Acute coronary ligation results in increased cardiac myocyte cell death in TNF receptor null (TNFR1−/−/TNFR2−/−) mice that lack endogenous TNF signaling.4 To determine whether endogenous TNF receptor signaling was also important in the setting of I/R injury, we performed isolated heart I/R injury studies in TNF receptor null mice. Baseline LV developed pressure was not different in the TNF receptor null mice and littermate controls (data not shown). Figure 2A shows that LV functional recovery was significantly less at 10, 20 and 30 minutes after reperfusion injury (p < 0.05/time) in the TNF receptor null mice when compared to littermate control mice. To determine whether this decrease in functional recovery was secondary, at least in part, to increased cardiac myocyte cell injury we measured CK release and Evans blue dye uptake. There was a significant (p < 0.05) 2-fold increase in CK release in the effluent of the reperfused TNF receptor null mice (Figure 2B) that was accompanied by a significant (p < 0.05) increase in Evans blue dye uptake (Figures 2C and 2D) when compared to littermate controls.

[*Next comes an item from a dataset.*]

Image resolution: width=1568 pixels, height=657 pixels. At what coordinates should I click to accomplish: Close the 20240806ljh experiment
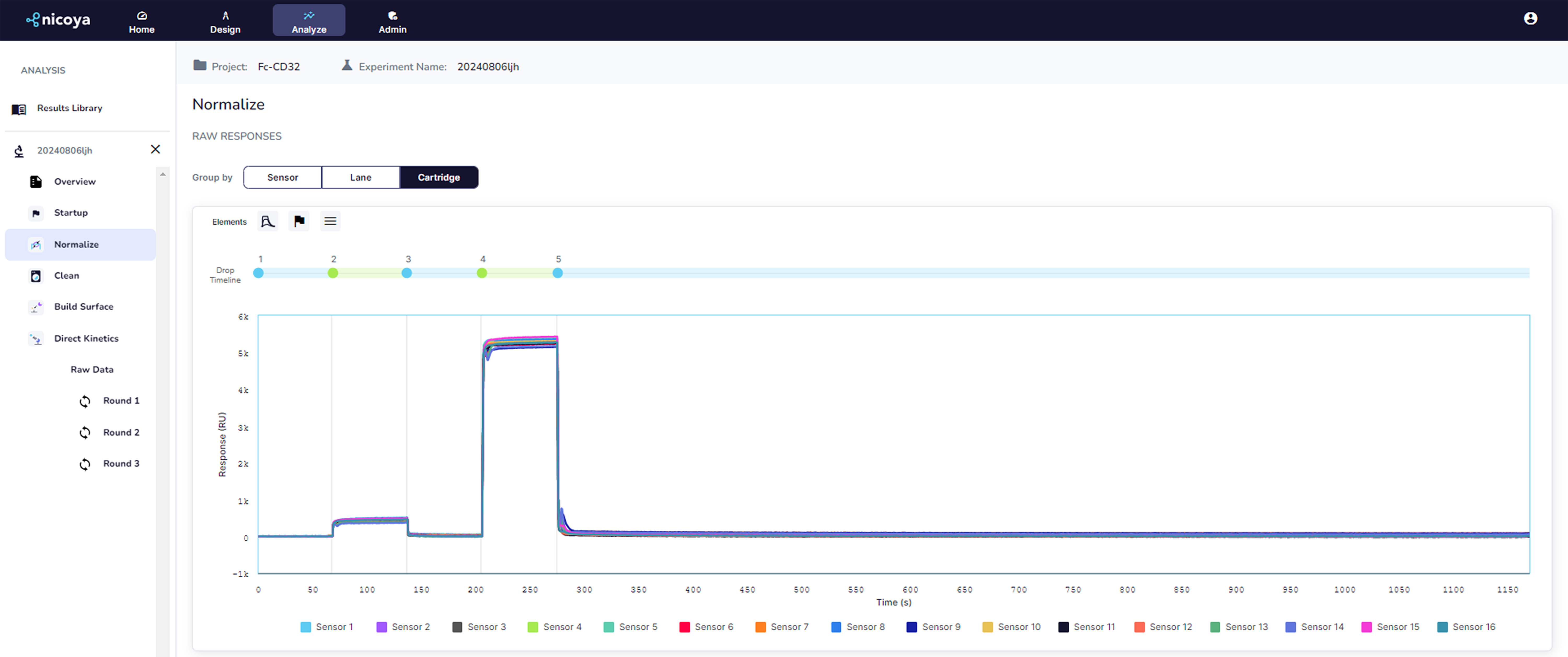coord(155,149)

To determine which TNF receptors were responsible for the increased cell death in the TNFR null mice, we subjected hearts from TNFR1−/− or TNFR2−/− mice to 30 minutes no-flow ischemia followed by 30 minutes of reperfusion. Figure 3A shows that there was no significant difference (p = 0.60) in LV functional recovery in TNFR1−/− or TNFR2−/− hearts following I/R injury when compared to littermate control hearts at 10, 20 and 30 minutes of reperfusion. Similarly, the amount of myocardial CK release from TNFR1−/− or TNFR2−/− mice subjected to I/R injury was not significantly different (p= 0.90) when compared to I/R-injured littermate control hearts (Figure 3B). Taken together, these results suggest that complete loss of endogenous TNF receptor signaling in the heart leads to increased myocyte cell injury, and that endogenous signaling through either TNFR1 or TNFR2 is sufficient to protect against I/R injury ex vivo.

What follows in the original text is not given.